Pronto perdió la cuenta de los días que llevaba vagando de calle en calle, durmiendo en los bancos de las pequeñas y siempre deshabitadas plazas públicas con toboganes para los niños, comiendo de los cubos de basura y bebiendo de las mangueras de jardín. El pelo y la barba le crecieron hasta darle un cierto aspecto de profeta bíblico o de imitador de Carlos Marx. El chándal ya no era más que un montón de sucios andrajos enredados alrededor de su cuerpo.

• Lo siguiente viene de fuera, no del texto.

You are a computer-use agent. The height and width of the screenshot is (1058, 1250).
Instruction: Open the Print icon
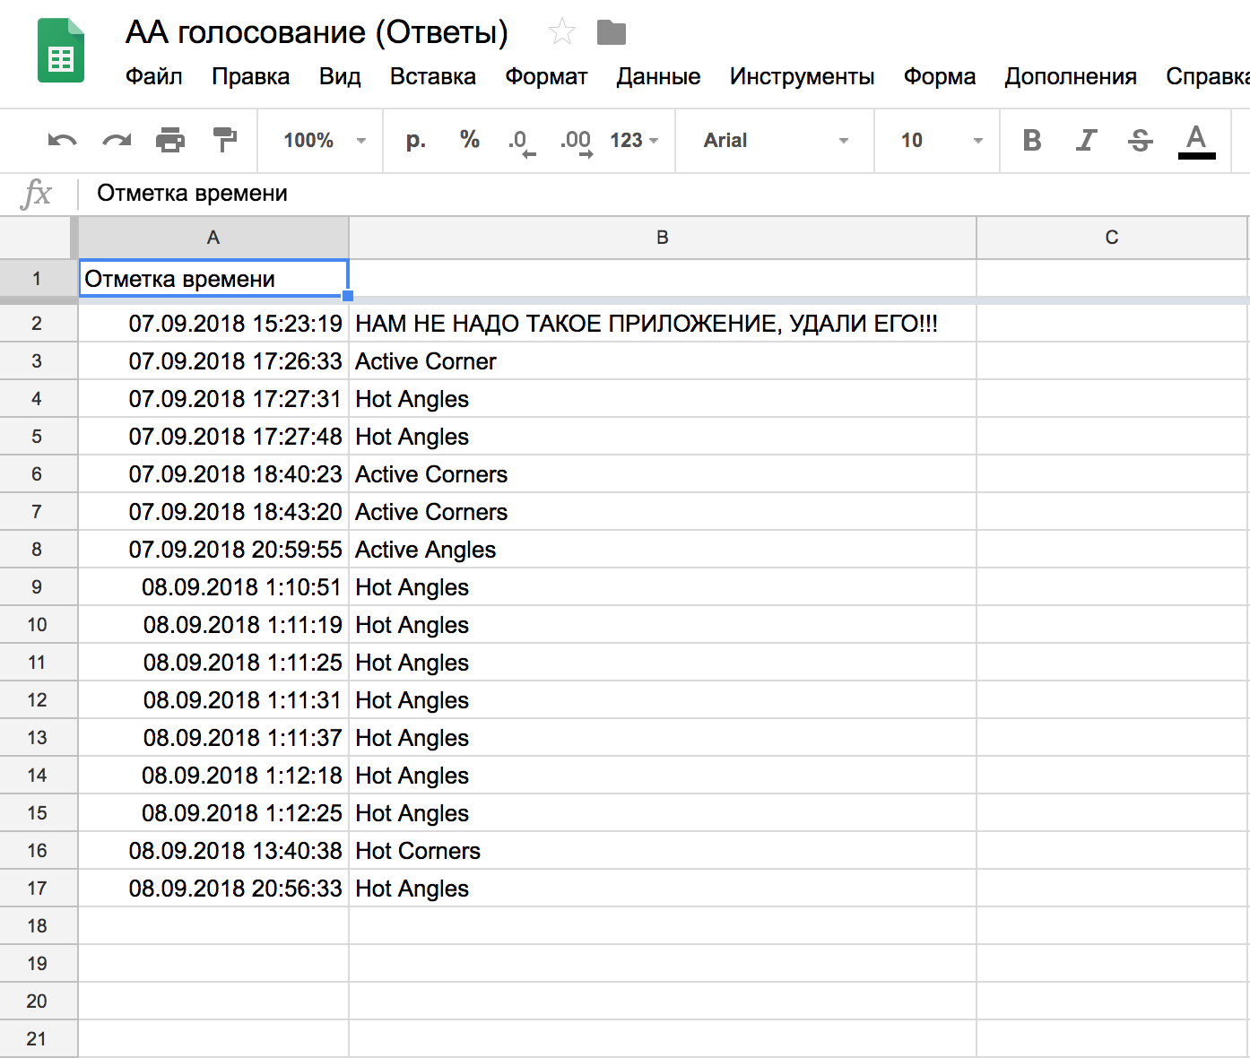170,141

Renunció a acercarse a nadie más para preguntarle el camino, porque o apretaban el paso para alejarse de él o le increpaban a cajas destempladas, amenazando con llamar a la policía municipal si seguía molestándolos. Aunque lo más frecuente es que se comportaran como si no existiera.

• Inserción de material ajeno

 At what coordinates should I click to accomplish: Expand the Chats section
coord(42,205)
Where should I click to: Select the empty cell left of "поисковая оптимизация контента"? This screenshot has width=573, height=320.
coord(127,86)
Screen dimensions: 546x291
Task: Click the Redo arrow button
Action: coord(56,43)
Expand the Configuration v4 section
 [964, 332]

Llegó a una calle donde los adosados estaban recién construidos y aún tenían equis de cinta adhesiva pegadas en los vidrios de las ventanas. De una de ellas salía una pareja joven pero ya no tanto, él con la corbata aflojada al estilo “gracias a Dios ya no estoy en horario laboral” y cierta expresión de duda, ella con los ojos brillantes de entusiasmo y la moderna ropa de marca metamorfoseándose sutilmente al estilo moderadamente conservador de un ama de casa de clase media. Iban acompañados por un comercial de la inmobiliaria, y él se reconoció inmediatamente en él, a ella la reconoció inmediatamente en ella. Se lanzó hacia ellos gritando: “¡Es una trampa! ¡Suban al coche y márchense por donde han venido antes de que sea demasiado tarde!”, pero apenas tuvo tiempo de caminar unos pasos cuando el comercial se abalanzó contra él ladrando feroz, y le corrió a golpes de guía inmobiliaria y a mordiscos en los tobillos. Mientras se alejaba aún tuvo tiempo de oír “no sabía que hubiese drogadictos por la zona”. “No los hay” “precisamente queríamos venir a vivir aquí para librarnos de lamentables espectáculos como éste” “No se preocupen, es un caso aislado. Además, la comunidad de propietarios va a contratar un servicio de vigilancia jurada para mayor seguridad”.
La última vez que se le vio estaba viviendo en una caja de cartón de embalar frigoríficos, en el margen de una de las vías de acceso a la urbanización, bajo una señal donde se leía: “ESTÁN ENTRANDO EN LA URBANIZACIÓN SAN CLEMENTE. BIENVENIDOS”.